Coincidentally, though I almost never go to see concerts of live music, I caught Mary Wilson at the Ford Amphitheatre in Coney Island just a couple of years ago. Dick Zigun had spare tickets and slipped me one, and I was out there anyway, so I stuck around for the show.
I found the experience so moving and profound that I posted about it on social media at the time (wish I could find the post). Basically, I had gone to the show with a smarmy, jokey attitude about going to see the ruins of old Motown acts, consisting of few surviving members, and their nephews and nieces, and people hired at casting calls, and what have you. But instead, it was one of those Ratatouille moments that critics get from time to time, when you are struck like a thunderbolt about the essentials, about what’s really important, and it also brought me some insight about show business.
Because this elderly woman (you’ll anticipate me) phoned nothing in.
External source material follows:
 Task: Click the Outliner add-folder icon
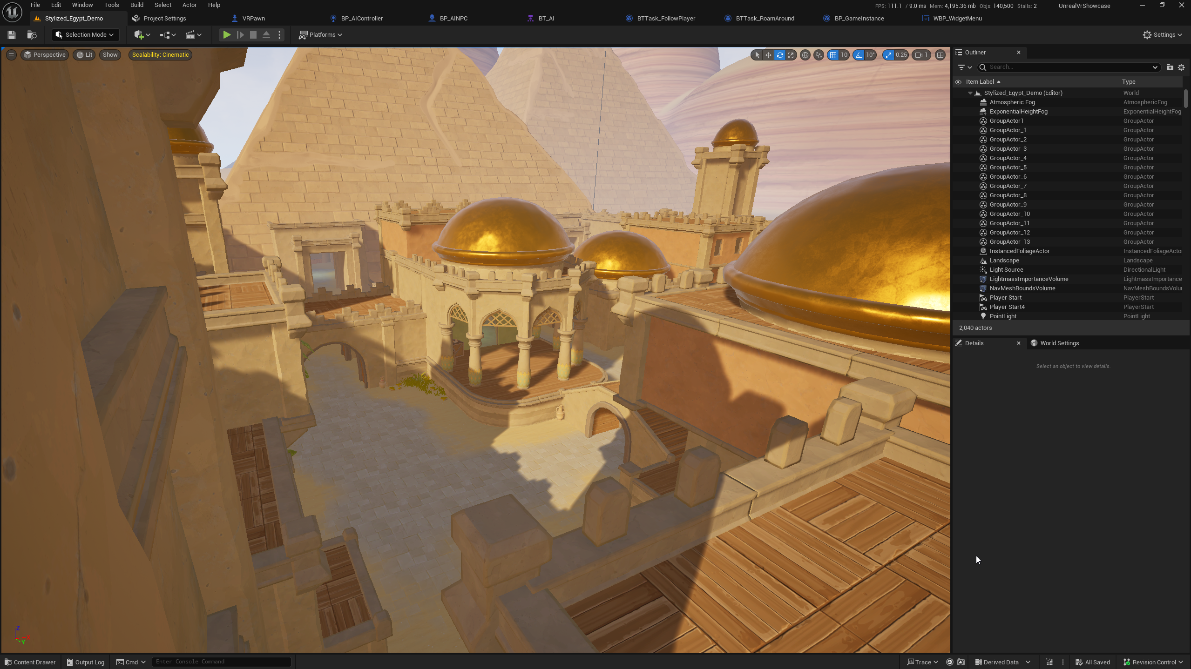coord(1170,67)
Though she had sung back-up on the hit versions of these half-century old hits, she now sang the lead, and sang them like she owned them, with grace and power and authority and generosity and cheer. And the audience loved her uncritically, without cynicism, without barriers. And so it was pure, a pure connection, of a person, it might have been ANY person, bringing expressions of joy and longing and memory to a bunch of other people. A person with a gift…regifted it. I looked around and saw the happiness of the people around me, but also, as I said, this was a couple of years ago. These have been some terrifying, grim, painful, stressful years, for all of us. She soothed my aching heart, and made me feel connected to the people around me — people from South Brooklyn, whom I might have very well had some serious political differences with outside of this context. For an hour or two we were an audience, and in vaudeville (to me, it’s ALL vaudeville) the audience is “The People”. She accomplished all this, and it was her job. Another day at the office. What a great job to have.
And so I went away from the concert not saying, “She’s not Diana Ross” but “I just saw Mary Wilson”. And had no regrets. It was an illuminating night.